Crítica | O Rio Nos Pertence
O segundo capítulo da chamada Operação Sonia Silk – iniciada com O Uivo da Gaita – inicia-se em um breu absoluto, onde a fúria do som predomina sob a paz que a escuridão deveria propagar. Após os preâmbulos, notam-se duas pessoas interagindo, com Marina (Leandra Leal) nua, poetizando sobre o corpo desnudo de seu parceiro, em um momento de extrema intimidade, convidando o público a usufruir do instante de epifania de ambos. O significado de amor líquido prossegue na nova história.
O filme dirigido por Ricardo Pretti reúne uma aura de mistério exacerbada. Iniciada pelo retorno de Marina a sua terra natal, que se deu por motivos misteriosos, com conhecimentos aquém de sua existência. Ao atravessar as areias praianas, a bela mulher ouve urros, sons indecifráveis de criaturas possivelmente sobrenaturais, responsáveis por uma insônia que a assola, que aumenta a angústia de sua vida e a faz se isolar ainda mais.
A paranoia fomentada por cartas recebidas em casa, com os dizeres “O RIO NOS PERTENCE”, convive junto a afeição pela filosofia nietzschiana, profetizada pelo professor e estudioso vivido por Jiddu Pinheiro, um antigo amor de Marina. O reencontro entre ambos passa longe de ser tão calmo e resoluto quanto são as aulas do docente, excetuando os olhos atentos dos alunos ávidos por conhecimento. O que sobra são desprezos que visam retribuir a ignorância ocorrida no pretérito, reflexos de uma parte da vida que o homem preferia esquecer, mas que insistentemente retorna.

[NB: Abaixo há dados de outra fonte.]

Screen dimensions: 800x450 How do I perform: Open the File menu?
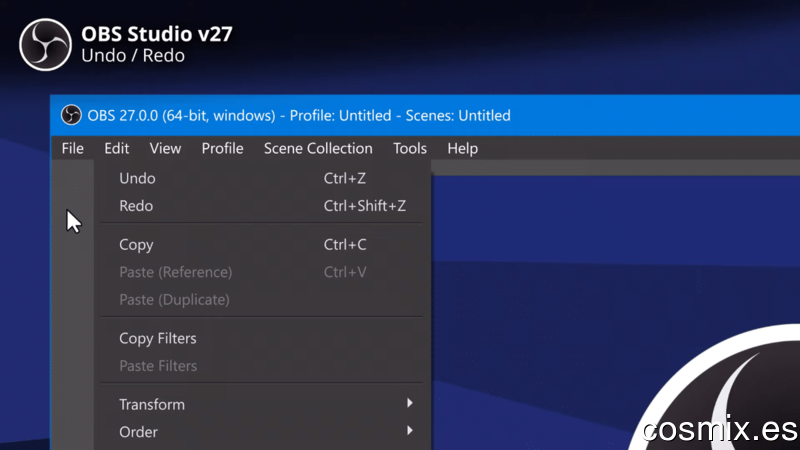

O regresso de Marina traz muitos infortúnios. Indagações da parte da personagem de Mariana Ximenes, que, impossibilitada de movimentar as pernas, anda com ajuda de muletas e faz questão de despejar sobre a protagonista seu azedume, o amargor do desprezo que ela achou sofrer com a partida de sua “igual”. A discussão que Marina tenta impetrar é adulta, diferente da fuga que sua irmã faz. O confronto aos fantasmas do passado é demasiado traumática para a mulher incapacitada, e bastante incômodo à “filha pródiga” que seguiu seus instintos.
A ideia de remontar e costurar referências aos contos macabros de Edgar Allan Poe e H. P. Lovecraft é válida, apesar de não ser inédita em produções brasileiras – em especial o seriado Contos do Edgar –. Mas apesar das belas intenções, o sentido presente no roteiro de Pretti é vago em essência, supervalorizando o suspense e todo o misterioso caráter dele proveniente. Em muitos momentos, o texto soa pretensioso, com as mesmas características negativas do primeiro episódio de Sonia Silk. Utilizando elementos de filmes de terror, no entanto, a obra se faz ligeiramente mais interessante.
A dubiedade presente na incerteza entre toda a aura maligna ser fruto de uma ação espiritual ou apenas um reflexo de uma depressão ideológica e de sonho da psique frágil de Marina, O Rio Nos Pertence se perde em meio a uma trama que pretende muito e entrega pouco, reeditando a tentativa vã de utilizar um viés erudito. Ainda que a experiência de assistir a O Rio Nos Pertence seja bem menos tediosa do que no filme de Bruno Safadi, falta consistência ao produto final.